June 1, 2007 | David F. Coppedge

Origin of Multicellularity: Back to the Drawing Board

Micro-RNAs have been found in green algae.  So?  What’s the big deal?  If you read the statements in Nature,1 it sounds like evolutionary biologists consider it a big, bad deal:

  • The discovery, made independently by two labs, dismantles the popular theory that the regulatory role of microRNAs in gene expression is tied to the evolution of multicellularity.
  • The finding is as startling as the discovery ten years ago that the nematode Caenorhabditis elegans has 19,000 genes, just 1,000 short of the human count…
  • “People were shocked that the complexity of the genomes in these simpler creatures was similar to our own,” he [Gregory Hannon, Cold Spring Harbor Laboratory] says.  Now it seems that the RNA in simple unicellular organisms could be as complex as that in higher creatures.
  • This [lack of microRNA in algae], combined with the fact that RNA sequences differ between plants and animals, helped give rise to the idea that microRNAs evolved independently in plant and animal lineages as parts of complex regulatory mechanisms associated with multicellularity.  Now it seems that these molecules may predate that evolutionary development.
  • “It shows how basing conclusions on studies of just one or two model organisms can really lead you astray in terms of how you think about evolutionary processes,” says Jim Umen from the Salk Institute in La Jolla, California.
  • Nobody knows why such a simple organism needs microRNAs, nor how or when they first appeared.

One thing was not under dispute, however: evolution.  “Whatever their role, their presence indicates that microRNAs could be much more ancient than previously thought; they might have persisted for more than a billion years.


1Lucy Odling-Smee, “Complex set of RNAs found in simple green algae: Single-celled organisms aren’t as basic as they seem,” Nature 447, 518 (31 May 2007) | doi:10.1038/447518b.

See it again?  The incorrigibility of Darwinists (e.g., 05/10/2007 commentary).  No amount of contrary evidence has the power to release the vice-like grip of evolutionary thinking on their minds.  To shield the audience from these embarrassments, they just turn up the fogma machines (05/14/2007 commentary) and the show goes on.

[EXTRACTED DATA]
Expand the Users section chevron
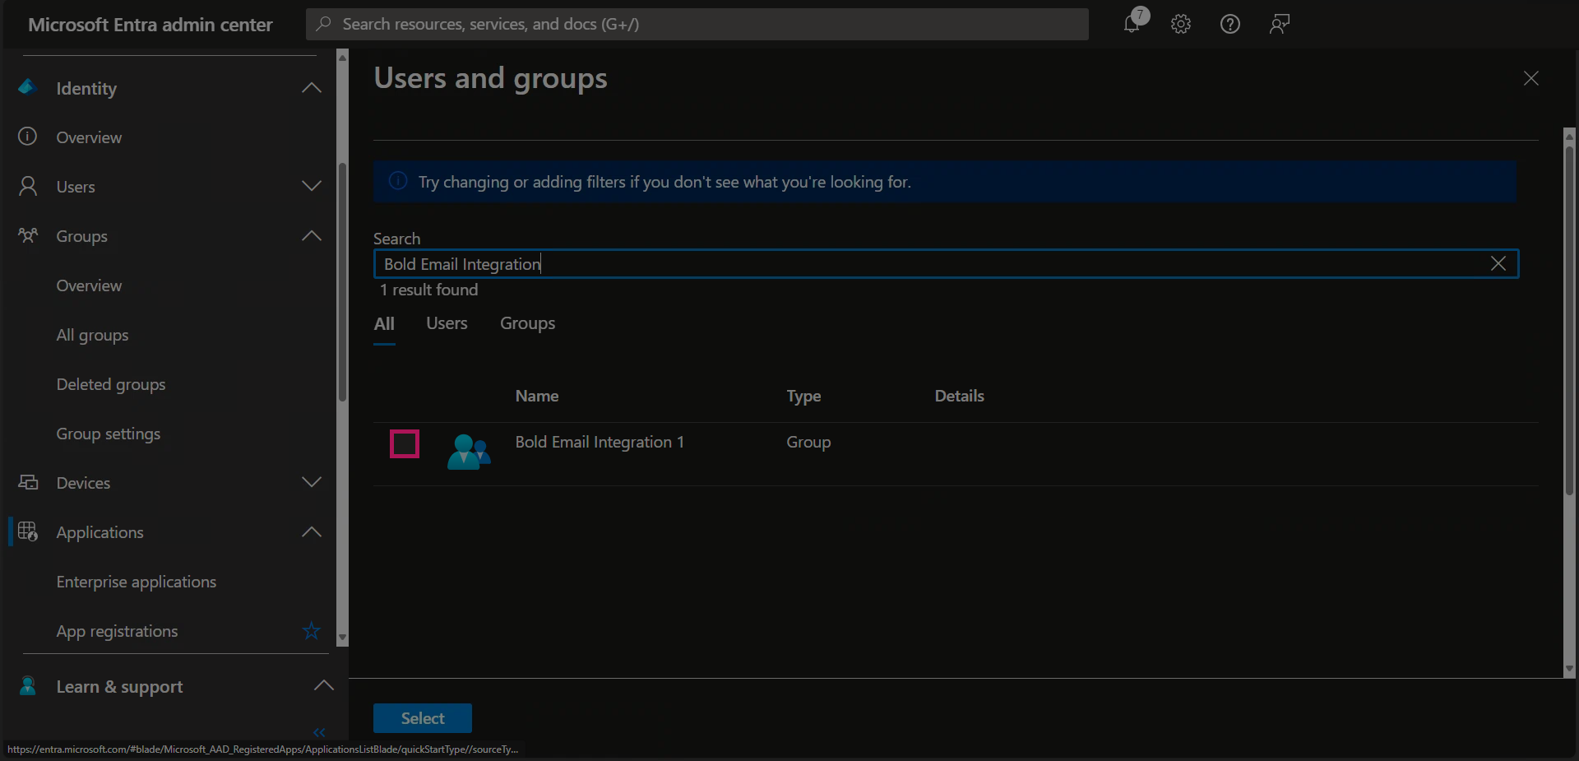Image resolution: width=1579 pixels, height=761 pixels. [312, 187]
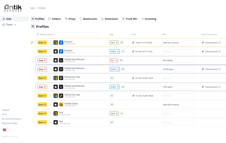The height and width of the screenshot is (143, 226).
Task: Click the profile search field
Action: point(67,34)
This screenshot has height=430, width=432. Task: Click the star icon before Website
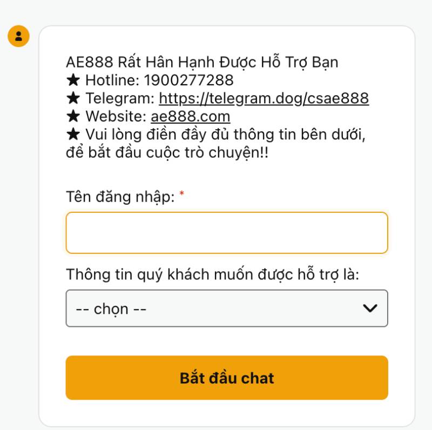point(72,116)
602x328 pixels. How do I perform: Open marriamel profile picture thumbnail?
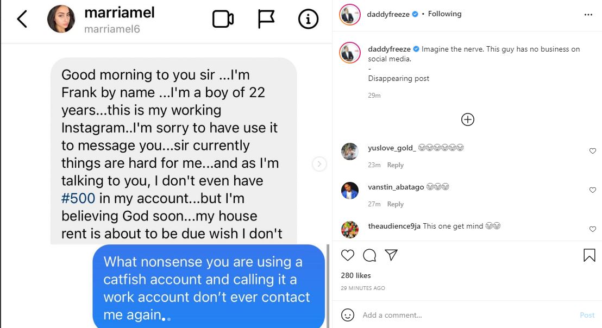61,20
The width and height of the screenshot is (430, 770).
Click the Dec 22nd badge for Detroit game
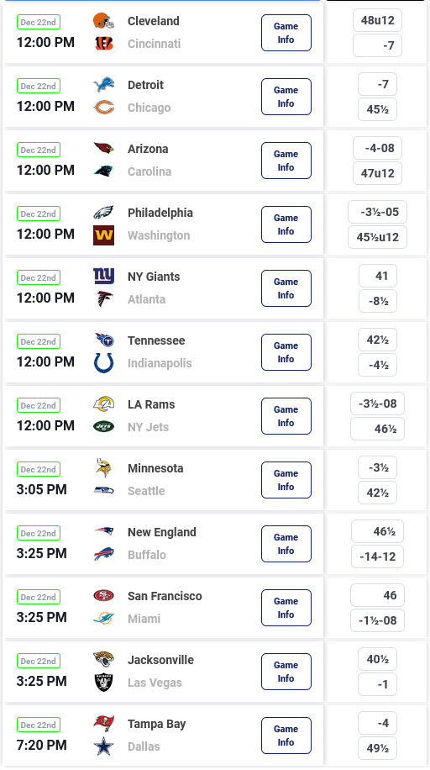pos(39,86)
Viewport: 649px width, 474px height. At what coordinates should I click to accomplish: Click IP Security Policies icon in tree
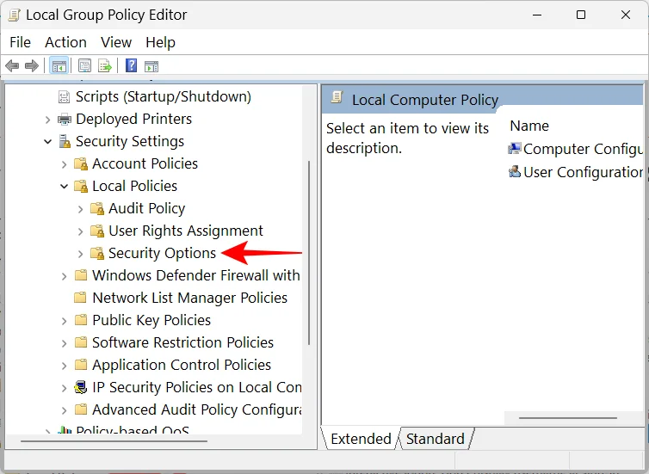[81, 388]
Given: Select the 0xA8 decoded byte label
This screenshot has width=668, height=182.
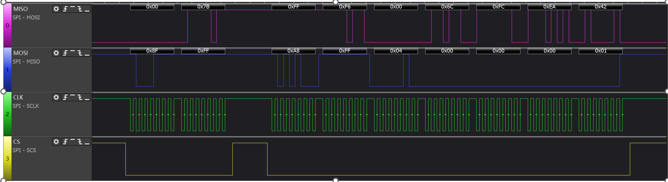Looking at the screenshot, I should coord(293,51).
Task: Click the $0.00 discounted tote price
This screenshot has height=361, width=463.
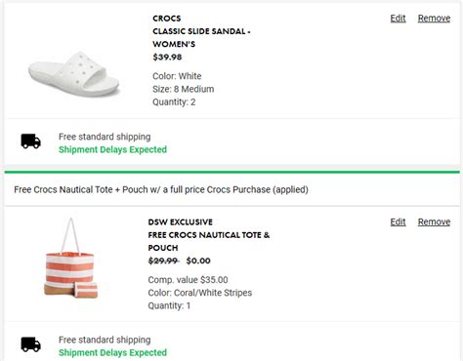Action: (198, 261)
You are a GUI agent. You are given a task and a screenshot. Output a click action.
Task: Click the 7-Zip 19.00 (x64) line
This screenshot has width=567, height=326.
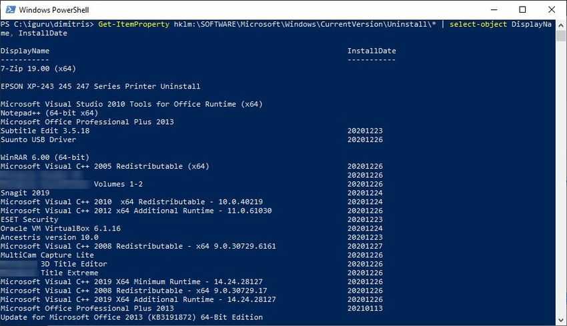38,69
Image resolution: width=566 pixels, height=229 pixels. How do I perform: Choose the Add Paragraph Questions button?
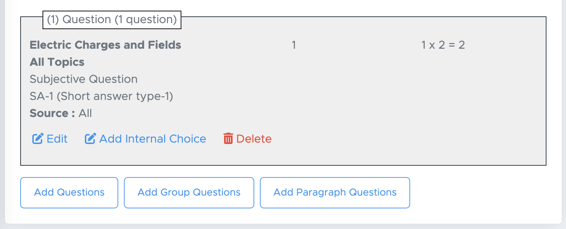[335, 192]
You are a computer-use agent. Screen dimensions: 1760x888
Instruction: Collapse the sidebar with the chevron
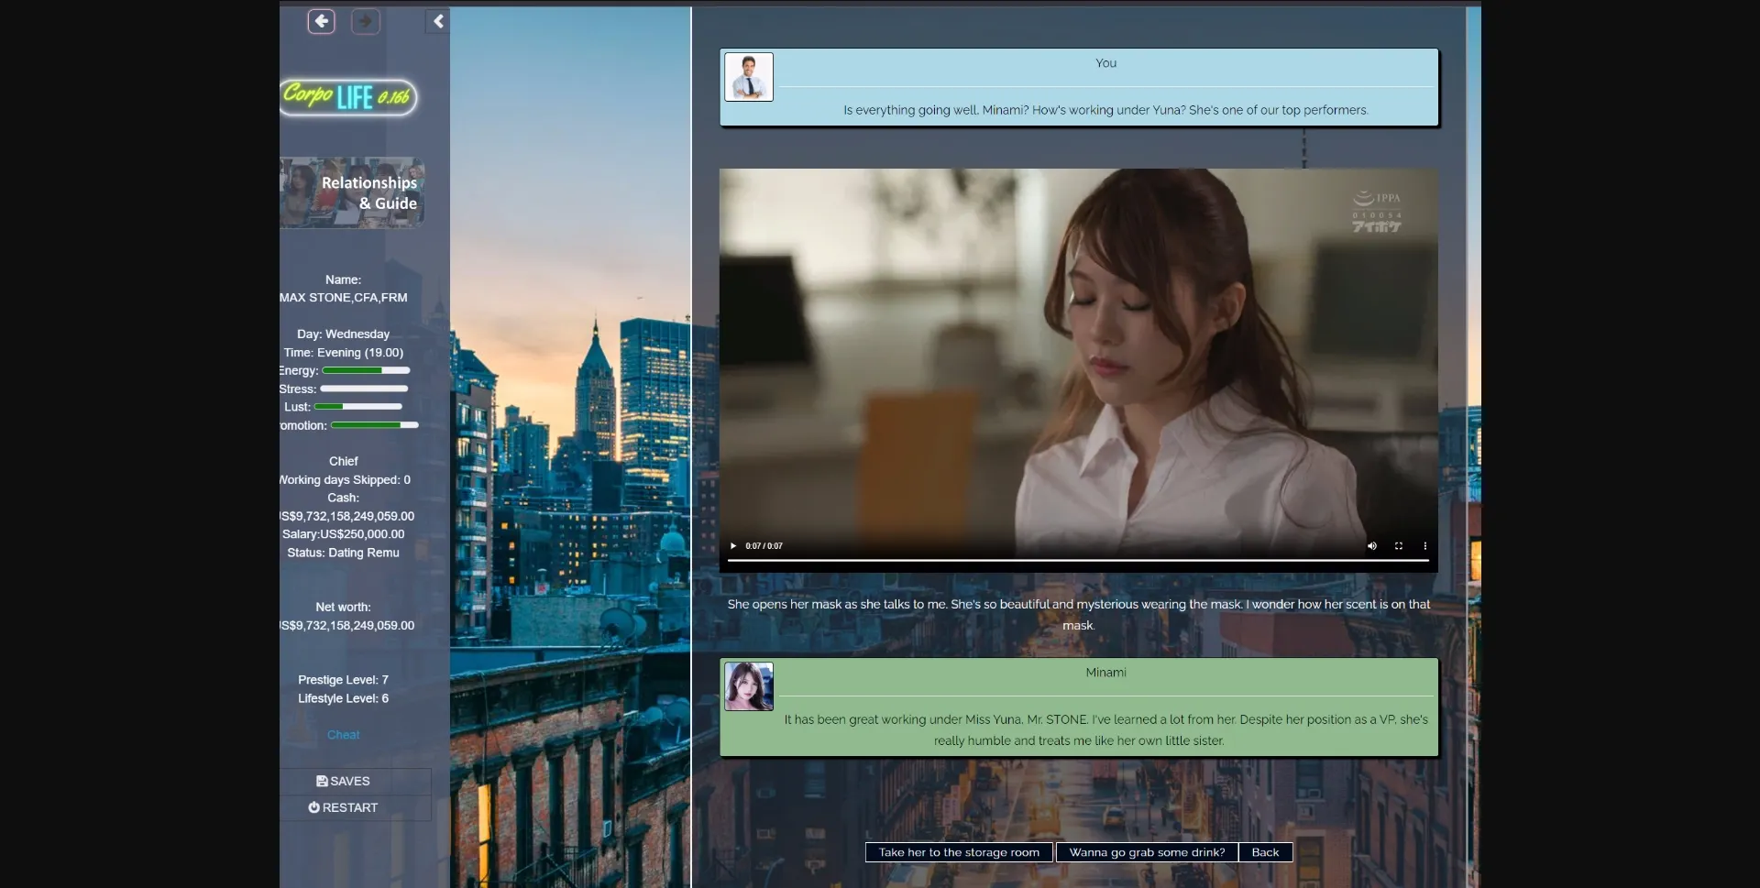(438, 21)
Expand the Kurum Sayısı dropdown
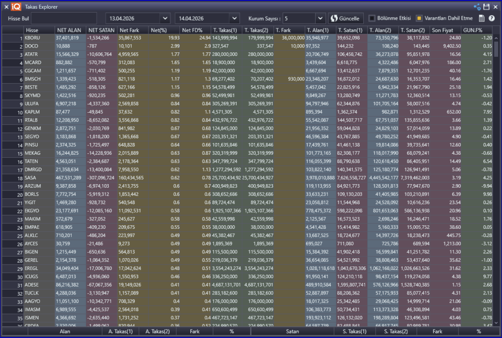 [321, 19]
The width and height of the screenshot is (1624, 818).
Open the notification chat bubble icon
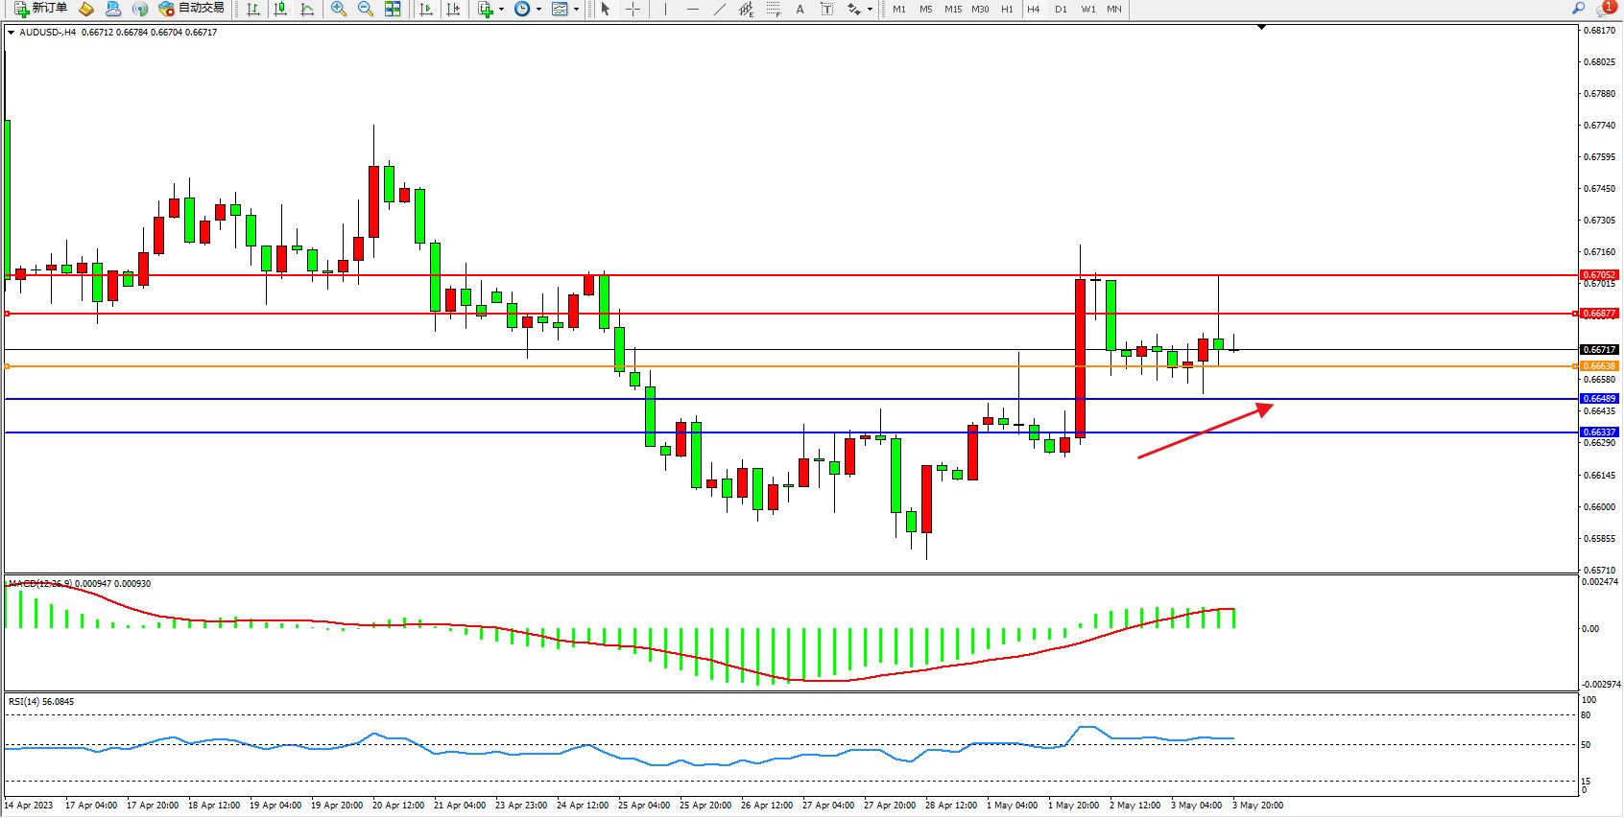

[ACTIVITY] State how many genes the nematode Caenorhabditis elegans has, according to the article on the origin of multicellularity.

[EXPECTED OUTPUT] 19,000 genes